The opening Appalachian Spring Suite is a little rough and ready,
and the Vanguard recording emphasises that by being a bit too up-front and
bright. I had the volume turned up a little for another recording, and
hastened to drop it a notch or two. Bearing in mind the price of the
download, it’s no great expense to choose another Appalachian Spring. You may already have one; otherwise, I
recommend a recording of the complete ballet, not just the suite.
It’s disappointing that John Wilson, on his recent Chandos album, chose to
record only the suite; I recommend the full ballet from Michael Tilson
Thomas and the San Francisco SO (RCA 82876658402, with Billy the Kid and Rodeo, download only). That’s no longer
a bargain, as the CD was when it was
reviewed by Peter J Lawson,
and the download comes without a pdf booklet, but it’s still well worth
having.
El Salón México
benefits more from the up-front performance and recording, but it’s with
the Piano Concerto that we come to the first really worthwhile
tracks on the album. It’s notable for Earl Wild’s brilliant solo
contribution, but the orchestral support, under the composer’s guidance,
and the very clear recording are also definite pluses. Rob Barnett – link
above – put it rather mildly when he wrote that ‘Wild does not hold back’.

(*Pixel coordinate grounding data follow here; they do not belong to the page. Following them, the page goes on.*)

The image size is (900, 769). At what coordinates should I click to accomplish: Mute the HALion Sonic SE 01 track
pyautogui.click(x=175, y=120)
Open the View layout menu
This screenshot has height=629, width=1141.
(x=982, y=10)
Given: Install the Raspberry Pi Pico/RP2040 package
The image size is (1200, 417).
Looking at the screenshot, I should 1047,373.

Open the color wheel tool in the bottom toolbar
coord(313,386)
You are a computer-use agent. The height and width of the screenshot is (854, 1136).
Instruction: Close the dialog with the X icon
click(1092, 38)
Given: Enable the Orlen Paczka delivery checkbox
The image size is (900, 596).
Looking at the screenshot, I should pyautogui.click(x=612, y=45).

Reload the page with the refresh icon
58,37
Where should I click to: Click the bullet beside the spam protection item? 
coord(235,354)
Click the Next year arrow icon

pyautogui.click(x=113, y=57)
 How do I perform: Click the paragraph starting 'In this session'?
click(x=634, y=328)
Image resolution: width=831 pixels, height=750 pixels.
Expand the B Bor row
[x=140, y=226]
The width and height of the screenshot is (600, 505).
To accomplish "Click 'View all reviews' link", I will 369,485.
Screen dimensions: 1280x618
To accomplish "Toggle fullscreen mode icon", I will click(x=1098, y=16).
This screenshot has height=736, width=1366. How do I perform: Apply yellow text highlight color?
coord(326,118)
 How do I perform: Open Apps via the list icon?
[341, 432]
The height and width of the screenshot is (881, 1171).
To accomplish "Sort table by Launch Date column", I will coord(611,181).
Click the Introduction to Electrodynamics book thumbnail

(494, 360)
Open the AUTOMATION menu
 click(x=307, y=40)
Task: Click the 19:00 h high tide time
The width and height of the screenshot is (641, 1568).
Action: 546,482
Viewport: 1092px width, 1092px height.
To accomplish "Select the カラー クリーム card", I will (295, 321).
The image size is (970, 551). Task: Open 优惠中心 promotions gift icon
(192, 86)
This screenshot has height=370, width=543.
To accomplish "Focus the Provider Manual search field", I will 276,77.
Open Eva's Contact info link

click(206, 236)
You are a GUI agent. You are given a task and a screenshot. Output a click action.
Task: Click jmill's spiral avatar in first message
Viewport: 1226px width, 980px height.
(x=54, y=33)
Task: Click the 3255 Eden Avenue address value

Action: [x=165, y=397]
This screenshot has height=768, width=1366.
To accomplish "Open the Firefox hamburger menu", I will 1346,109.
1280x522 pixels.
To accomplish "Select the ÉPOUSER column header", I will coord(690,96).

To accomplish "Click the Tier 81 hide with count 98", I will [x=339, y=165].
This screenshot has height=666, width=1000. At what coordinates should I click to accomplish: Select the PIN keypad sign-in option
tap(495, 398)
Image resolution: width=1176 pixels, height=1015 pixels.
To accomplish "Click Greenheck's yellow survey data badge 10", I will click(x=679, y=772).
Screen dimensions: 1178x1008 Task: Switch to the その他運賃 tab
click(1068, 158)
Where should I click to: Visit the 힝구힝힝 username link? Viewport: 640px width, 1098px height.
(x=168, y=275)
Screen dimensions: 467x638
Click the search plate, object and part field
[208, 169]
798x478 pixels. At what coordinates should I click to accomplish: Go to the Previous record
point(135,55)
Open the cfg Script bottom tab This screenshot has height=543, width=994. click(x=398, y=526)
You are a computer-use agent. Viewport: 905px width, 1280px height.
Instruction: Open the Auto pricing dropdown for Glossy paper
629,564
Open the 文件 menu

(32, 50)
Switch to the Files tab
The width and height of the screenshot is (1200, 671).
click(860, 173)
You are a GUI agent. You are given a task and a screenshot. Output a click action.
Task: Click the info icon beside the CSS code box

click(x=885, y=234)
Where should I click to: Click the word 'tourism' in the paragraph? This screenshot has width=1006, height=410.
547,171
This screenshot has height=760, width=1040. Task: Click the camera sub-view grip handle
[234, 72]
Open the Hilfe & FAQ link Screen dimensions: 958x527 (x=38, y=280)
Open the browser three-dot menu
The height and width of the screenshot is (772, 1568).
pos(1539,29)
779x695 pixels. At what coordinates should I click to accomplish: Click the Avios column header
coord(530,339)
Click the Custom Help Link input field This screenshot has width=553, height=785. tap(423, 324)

Whether you choose the CD with the Menotti coupling or this download, this
recording is well worth having as an alternative to the Copland (piano) and
Bernstein recording with the NYPO (G010003984842U, download only, available
for around £5.50 in lossless sound, with Schuman Concerto, etc. –
review
of box set). Just don’t expect music as easy to listen to as Appalachian Spring and the other popular Copland repertoire. Not
an easy listen, but well worth the effort.
The Hartford Symphony Orchestra may not be well-known, but they give us a
vigorous Fanfare for the Common Man. The Lincoln Portrait
is the first of the works recorded by the Utah Symphony Orchestra and
Maurice Abravanel. I’ve always thought their Mahler recordings unjustly
overlooked, and their atmospheric recordings of American music are also
well worth having, especially as Vanguard always gave them some of the best
sound of the day. Whatever you may think of the words in the second half,
here spoken almost casually by Charlton Heston, they are words that some
politicians today would do well to heed. Oddly enough, Lincoln’s Gettysburg
Address was hardly reported at the time – one newspaper reported that ‘the
president also spoke’.
At any rate, the music is stirring, and this is greatly preferable to a
thankfully now defunct 1992 recording by Margaret Thatcher with the LSO and
Wyn Morris, offered free to anyone who wanted it by a record shop that I
used to frequent. No-one took it. An equally implausible recording by
General Stormin’ Norman Schwarzkopf, with Leonard Slatkin, remains
available (RCA G010003882012P, download only).
I confess to having found Quiet City less than compulsive
listening at times, even in Copland’s own recording, but Abravanel makes a
very good case for it, and what the Utah Orchestra lack in sheer beauty,
they make up for in their clear love of the music. As Rob Barnett notes in
his
review
of the Vanguard CD (no longer available) featuring the four Abravanel
contributions here, it’s the ‘angelic Utah trumpet’ that wins the day in
the Portrait and Quiet City, and again in the Outdoor Overture.
The Our Town suite, like Quiet City, can sound dull, but
Abravanel and the orchestra do their best to keep our attention. The
closing Variations for Orchestra, like the Piano Concerto, feature Copland in a different mode – appropriately, both feature on an
RCA recording entitled Copland the Modernist (G010000267910Z,
download only). It’s one of the few Copland works that I didn’t know, but
the Hartford Symphony and Fritz Mahler make a good case for it.
The Vanguard CD came with a coupling of music by Morton Gould of which Rob
Barnett was not greatly enamoured, so the all-Copland download is
preferable, not just for the very attractive price. Most of the
performances are idiomatic; none is beyond the pale, and the weakest, the Appalachian Spring, is easily supplemented. The Vanguard recording
is bright and truthful throughout – a little too truthful for that opening
work. There’s no booklet, which, though far from ideal, is less of a
problem when the recording is on offer so inexpensively.